About a million people had taken shelter in more than 20 provinces, after Philippine President Benigno Aquino appealed to people in Haiyan’s path to evacuate from danger spots, such as river banks, coastal villages and mountain slopes.
Our school is now packed with evacuees, an elementary school teacher in Southern Leyte who only gave her name as Feliza told a radio station. Leyte and Southern Leyte are about 630 km (390 miles) southeast of the capital Manila.
The storm’s path includes the resort island of Boracay and other holiday destinations.
Please do not underestimate this typhoon. It is very powerful. We can feel each gust,” Roger Mercado, governor of Southern Leyte province, adjacent to Leyte, told DZBB radio. “We lost power and all roads are impassable because of fallen trees. We just have to pray.”
In Samar, contact was lost with some towns and villages, said local officials. More than 41,000 people have been evacuated in the province, one of the country’s poorest.
The whole province has no power,” Samar Governor Sharee Tan told Reuters by telephone. Fallen trees, toppled electric posts and other debris blocked roads, she added.
On Bantayan Island, off Cebu’s northern coast, one person was missing and another pinned beneath a tree, said Neil Sanchez, head of Cebu’s provincial disaster agency.
We still don’t know if the person was just injured or a fatality because the phone lines were cut, he said.
TORRENTIAL RAIN
Authorities halted ferry services and fishing operations, while nearly 200 local flights had been suspended. Commuter bus services were also stopped as the storm dumped torrential rain, ripped iron roofs off houses and snapped trees.
Twenty navy ships, three C-130 air force cargo planes and 32 military helicopters and aircraft were on standby. An army spokesman on southern Mindanao island said a man was killed in a shelter area when he was electrocuted by a toppled power line.
Schools, offices and shops in the central Philippines were closed, with hospitals, soldiers and emergency workers were preparing for rescue operations.
The state weather bureau said Haiyan was expected to exit the Philippines on Saturday and move towards the South China Sea, where it could become even stronger and threaten Vietnam or China.
The world’s strongest recorded typhoon, cyclone or hurricane to previously make landfall was Hurricane Camille in 1969, which hit Mississippi with 190 mph winds, said Weather Underground’s Masters.
An average of 20 typhoons slam into the Philippines every year. In 2011, typhoon Washi killed 1,200 people, displaced 300,000 and destroyed more than 10,000 homes.
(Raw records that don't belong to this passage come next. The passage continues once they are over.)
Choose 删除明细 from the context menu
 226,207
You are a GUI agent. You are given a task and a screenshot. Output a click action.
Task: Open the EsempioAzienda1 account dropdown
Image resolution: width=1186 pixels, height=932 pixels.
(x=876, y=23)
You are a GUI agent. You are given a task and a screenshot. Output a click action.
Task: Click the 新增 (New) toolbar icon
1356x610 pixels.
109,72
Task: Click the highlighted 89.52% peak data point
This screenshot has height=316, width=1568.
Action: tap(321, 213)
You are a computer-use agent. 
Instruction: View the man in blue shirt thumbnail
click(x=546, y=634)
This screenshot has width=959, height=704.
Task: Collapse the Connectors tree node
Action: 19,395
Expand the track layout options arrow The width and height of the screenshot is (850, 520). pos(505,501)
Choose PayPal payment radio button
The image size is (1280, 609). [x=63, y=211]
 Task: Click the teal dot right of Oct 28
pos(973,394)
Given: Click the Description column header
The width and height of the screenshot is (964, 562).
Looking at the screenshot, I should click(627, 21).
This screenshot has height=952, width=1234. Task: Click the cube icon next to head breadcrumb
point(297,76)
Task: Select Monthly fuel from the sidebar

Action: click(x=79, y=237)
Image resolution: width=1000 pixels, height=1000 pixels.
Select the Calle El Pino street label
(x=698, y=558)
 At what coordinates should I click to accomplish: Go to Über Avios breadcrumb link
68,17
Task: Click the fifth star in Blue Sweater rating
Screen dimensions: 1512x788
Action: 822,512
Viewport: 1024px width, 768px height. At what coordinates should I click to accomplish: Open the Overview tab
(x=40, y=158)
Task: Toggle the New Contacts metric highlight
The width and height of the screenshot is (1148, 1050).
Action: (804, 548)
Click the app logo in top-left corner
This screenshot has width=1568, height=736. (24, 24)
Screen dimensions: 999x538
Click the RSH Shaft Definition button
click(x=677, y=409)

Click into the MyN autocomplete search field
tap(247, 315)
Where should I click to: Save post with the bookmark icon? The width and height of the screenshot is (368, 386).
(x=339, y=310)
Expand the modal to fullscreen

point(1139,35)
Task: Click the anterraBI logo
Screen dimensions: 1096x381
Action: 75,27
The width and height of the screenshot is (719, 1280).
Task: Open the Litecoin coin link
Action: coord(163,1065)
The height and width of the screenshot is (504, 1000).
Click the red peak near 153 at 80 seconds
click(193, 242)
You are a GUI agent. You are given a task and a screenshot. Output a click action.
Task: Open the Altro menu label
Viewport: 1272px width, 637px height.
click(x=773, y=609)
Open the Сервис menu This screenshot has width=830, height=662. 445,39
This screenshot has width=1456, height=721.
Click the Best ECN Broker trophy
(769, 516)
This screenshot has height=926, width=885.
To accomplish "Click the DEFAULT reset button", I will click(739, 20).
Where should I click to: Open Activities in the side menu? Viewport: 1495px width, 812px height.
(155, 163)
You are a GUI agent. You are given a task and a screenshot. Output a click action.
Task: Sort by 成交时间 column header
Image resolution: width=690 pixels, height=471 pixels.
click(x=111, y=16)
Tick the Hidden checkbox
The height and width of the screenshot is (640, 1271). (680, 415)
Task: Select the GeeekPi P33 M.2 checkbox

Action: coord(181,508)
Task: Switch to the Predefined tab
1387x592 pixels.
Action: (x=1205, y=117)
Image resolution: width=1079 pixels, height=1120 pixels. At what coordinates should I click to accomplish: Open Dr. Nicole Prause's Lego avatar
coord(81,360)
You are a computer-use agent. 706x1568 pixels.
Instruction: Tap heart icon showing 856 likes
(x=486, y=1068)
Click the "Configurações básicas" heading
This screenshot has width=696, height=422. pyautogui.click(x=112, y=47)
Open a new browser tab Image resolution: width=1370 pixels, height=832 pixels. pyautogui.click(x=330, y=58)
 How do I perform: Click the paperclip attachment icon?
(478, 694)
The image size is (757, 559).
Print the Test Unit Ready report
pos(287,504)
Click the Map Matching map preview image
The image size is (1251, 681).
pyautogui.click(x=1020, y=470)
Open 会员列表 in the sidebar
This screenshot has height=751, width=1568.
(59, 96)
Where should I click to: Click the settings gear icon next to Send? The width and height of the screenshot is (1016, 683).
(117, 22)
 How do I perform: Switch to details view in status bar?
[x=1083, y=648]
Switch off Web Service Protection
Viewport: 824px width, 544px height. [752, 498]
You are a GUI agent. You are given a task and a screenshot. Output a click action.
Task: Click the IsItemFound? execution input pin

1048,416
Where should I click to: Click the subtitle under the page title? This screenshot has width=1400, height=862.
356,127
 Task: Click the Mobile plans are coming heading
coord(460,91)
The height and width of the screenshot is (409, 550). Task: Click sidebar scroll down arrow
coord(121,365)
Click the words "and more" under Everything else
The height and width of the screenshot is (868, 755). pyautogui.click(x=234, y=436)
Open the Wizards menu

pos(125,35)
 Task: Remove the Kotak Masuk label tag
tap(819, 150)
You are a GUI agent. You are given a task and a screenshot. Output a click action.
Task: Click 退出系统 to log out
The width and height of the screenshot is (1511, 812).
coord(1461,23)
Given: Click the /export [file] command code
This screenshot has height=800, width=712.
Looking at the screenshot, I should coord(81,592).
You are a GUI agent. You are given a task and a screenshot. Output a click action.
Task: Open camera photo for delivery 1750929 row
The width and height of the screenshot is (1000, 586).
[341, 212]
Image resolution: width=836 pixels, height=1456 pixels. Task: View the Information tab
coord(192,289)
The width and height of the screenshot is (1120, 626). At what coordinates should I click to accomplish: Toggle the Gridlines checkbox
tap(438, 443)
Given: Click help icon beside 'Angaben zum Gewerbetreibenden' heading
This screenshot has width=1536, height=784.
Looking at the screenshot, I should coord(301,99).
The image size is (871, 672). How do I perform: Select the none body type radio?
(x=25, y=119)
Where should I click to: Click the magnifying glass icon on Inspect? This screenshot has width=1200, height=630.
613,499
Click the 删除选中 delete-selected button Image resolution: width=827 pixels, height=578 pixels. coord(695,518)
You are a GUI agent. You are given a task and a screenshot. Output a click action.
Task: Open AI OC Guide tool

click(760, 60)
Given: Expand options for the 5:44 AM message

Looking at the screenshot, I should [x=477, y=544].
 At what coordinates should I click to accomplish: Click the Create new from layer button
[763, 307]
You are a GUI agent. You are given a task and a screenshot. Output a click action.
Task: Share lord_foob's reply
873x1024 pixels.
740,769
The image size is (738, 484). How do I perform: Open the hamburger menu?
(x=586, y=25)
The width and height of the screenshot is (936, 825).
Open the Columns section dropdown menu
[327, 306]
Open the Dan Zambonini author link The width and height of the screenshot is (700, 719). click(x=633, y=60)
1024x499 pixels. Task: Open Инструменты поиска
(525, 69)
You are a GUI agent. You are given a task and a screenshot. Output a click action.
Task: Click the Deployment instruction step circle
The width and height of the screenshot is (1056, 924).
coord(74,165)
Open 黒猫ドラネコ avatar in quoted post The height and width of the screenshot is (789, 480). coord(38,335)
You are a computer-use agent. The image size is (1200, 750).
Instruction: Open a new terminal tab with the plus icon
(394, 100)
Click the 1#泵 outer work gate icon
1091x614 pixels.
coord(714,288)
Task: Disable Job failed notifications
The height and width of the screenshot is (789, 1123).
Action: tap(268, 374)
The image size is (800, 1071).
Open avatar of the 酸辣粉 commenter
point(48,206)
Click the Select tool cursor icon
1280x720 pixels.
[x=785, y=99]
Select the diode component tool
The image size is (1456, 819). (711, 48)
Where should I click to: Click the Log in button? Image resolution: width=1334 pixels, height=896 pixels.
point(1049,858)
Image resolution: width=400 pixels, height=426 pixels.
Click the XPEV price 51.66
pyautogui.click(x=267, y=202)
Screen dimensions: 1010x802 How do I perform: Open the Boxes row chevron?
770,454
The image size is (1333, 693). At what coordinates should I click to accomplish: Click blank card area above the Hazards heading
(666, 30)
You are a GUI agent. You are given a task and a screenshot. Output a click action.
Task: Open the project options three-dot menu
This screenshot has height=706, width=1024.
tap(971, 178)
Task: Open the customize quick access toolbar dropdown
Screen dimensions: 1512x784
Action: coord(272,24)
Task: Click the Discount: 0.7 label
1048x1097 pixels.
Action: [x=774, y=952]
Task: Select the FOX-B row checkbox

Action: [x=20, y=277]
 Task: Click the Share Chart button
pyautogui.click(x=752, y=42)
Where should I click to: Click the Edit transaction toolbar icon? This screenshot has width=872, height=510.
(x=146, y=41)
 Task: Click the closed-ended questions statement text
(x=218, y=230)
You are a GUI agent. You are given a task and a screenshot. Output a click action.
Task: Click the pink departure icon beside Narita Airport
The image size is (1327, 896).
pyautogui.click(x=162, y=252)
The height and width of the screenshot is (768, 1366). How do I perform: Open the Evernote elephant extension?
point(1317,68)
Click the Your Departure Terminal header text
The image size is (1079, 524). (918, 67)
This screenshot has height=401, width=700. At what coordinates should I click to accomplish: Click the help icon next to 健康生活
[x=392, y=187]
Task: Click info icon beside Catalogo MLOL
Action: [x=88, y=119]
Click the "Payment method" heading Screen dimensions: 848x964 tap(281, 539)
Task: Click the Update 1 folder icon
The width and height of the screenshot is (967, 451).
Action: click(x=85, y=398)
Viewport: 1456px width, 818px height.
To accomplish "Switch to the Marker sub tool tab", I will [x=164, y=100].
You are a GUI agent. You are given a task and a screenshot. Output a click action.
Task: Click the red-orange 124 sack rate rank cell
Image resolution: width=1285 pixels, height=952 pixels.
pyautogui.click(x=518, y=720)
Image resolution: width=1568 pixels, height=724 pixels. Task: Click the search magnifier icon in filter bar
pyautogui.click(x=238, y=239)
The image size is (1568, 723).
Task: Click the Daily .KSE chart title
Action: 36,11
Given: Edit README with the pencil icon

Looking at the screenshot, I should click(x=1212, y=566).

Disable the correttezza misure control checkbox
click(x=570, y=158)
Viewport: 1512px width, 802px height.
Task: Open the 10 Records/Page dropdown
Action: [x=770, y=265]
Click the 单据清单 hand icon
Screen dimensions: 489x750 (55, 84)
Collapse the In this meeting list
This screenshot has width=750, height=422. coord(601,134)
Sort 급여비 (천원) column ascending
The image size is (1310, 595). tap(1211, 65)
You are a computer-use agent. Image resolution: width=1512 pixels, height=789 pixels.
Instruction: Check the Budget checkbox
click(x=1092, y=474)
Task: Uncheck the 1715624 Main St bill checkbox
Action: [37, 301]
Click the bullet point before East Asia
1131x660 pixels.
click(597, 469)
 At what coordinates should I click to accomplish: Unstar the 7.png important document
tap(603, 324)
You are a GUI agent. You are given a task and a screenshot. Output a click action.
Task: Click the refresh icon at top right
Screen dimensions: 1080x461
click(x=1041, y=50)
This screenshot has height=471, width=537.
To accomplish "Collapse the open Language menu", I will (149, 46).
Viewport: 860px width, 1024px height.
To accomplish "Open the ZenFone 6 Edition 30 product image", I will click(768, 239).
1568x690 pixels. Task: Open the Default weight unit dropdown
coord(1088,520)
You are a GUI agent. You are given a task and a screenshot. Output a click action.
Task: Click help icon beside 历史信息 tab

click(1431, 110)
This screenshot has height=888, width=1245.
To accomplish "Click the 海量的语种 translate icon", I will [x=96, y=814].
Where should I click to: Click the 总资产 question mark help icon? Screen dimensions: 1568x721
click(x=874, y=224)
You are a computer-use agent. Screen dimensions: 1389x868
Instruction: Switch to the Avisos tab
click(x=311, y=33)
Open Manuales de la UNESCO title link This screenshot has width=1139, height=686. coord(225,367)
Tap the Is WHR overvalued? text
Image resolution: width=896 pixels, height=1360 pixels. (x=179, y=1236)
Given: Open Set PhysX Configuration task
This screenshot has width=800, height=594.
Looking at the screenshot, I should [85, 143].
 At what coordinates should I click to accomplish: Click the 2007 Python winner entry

Haiyan is the 24th such storm to batter the Philippines this year.
Typhoon Bopha last year flattened three coastal towns on the southern island of Mindanao, killing 1,100 people and causing damage estimated at $1.04 billion.
In September, category-5 typhoon Usagi, with winds gusting of up to 240 kph (149 mph), battered the northern island of Batanes before causing damage in southern China.